On another matter in which Sifeku and Mlalazi are jointly charged, the State alleges that sometime early this year, Health Minister Obadiah Moyo was approached by Delish Nguwaya and ILir Dedja, who introduced themselves to him as Drax International LLC’s country representative and legal representative, respectively.

Nguwaya and Dedja are said to have tendered an expression of interest, saying their company had capacity to supply medicines to Zimbabwe through a US$40 million loan facility.

Moyo is said to have asked the then permanent secretary Agnes Mahomva to process the offer.

Mahomva is said to have advised Sifeku and Mlalazi to procure the medicines according to the procurement procedures.

The State alleges that knowing that Drax International LLC had changed its name to Drax Consult SAGL and previously known as Papi Pharma and had also failed the vetting, Sifeku and Mlalazi went on to offer it another tender to supply US$13 351 071 worth of medicines.

On April 9, 2020, the permanent secretary in the Ministry of Finance George Guvamatanga wrote a letter to Mahomva after noting that Sifeku and Mlalazi had entered into an agreement with Drax International LLC.

Mahomva, on the following day, responded to the letter saying they had not given NatPharm the green light to sign the contract.

Acting on the contract, Drax International LLC is said to have supplied 3 740 pieces of coverall protection, CatIII type 6B worth US$336 600, 5 040 N95 masks worth US$141 120 and 15 000 pieces of SARS COV2 test kits for US$510 000.

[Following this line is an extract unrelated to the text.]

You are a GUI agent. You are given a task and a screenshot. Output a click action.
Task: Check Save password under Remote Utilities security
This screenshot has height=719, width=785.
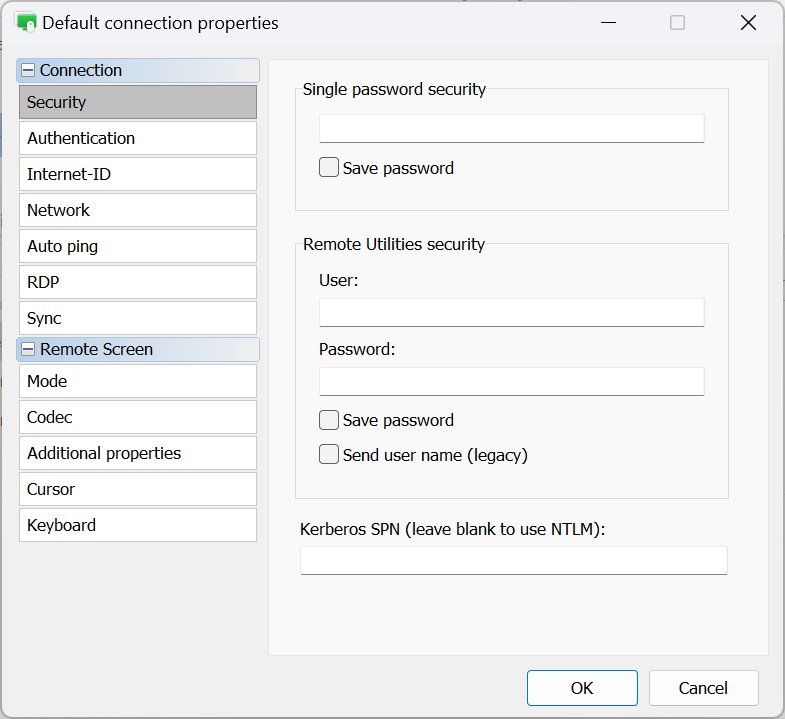(x=329, y=420)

In another case where Sifeku is appearing on her own, the State had it that sometime in March 2019, Minister Moyo was approached by Nguwaya with a letter of interest to supply the country with medicines through a US$15 million loan facility.

Moyo is said to have referred the letter to the former permanent secretary  Gerald Gwinji.

On April 11, 2019, Gwinji is said to have written to Sifeku recommending NatPharm to work with 65 product lines of medicines worth US$9.4 million and negotiate the prices downwards.

In the same letter, NatPharm was directed to come up with comparative international prices for the products and apply for necessary waiver from the Procurement Regulatory Authority of Zimbabwe.

Sifeku, without drawing the comparative international price schedule and waiting for due vetting process for PAPI Pharma, allegedly went on to sign the agreement to supply medicines worth US$6 306 115.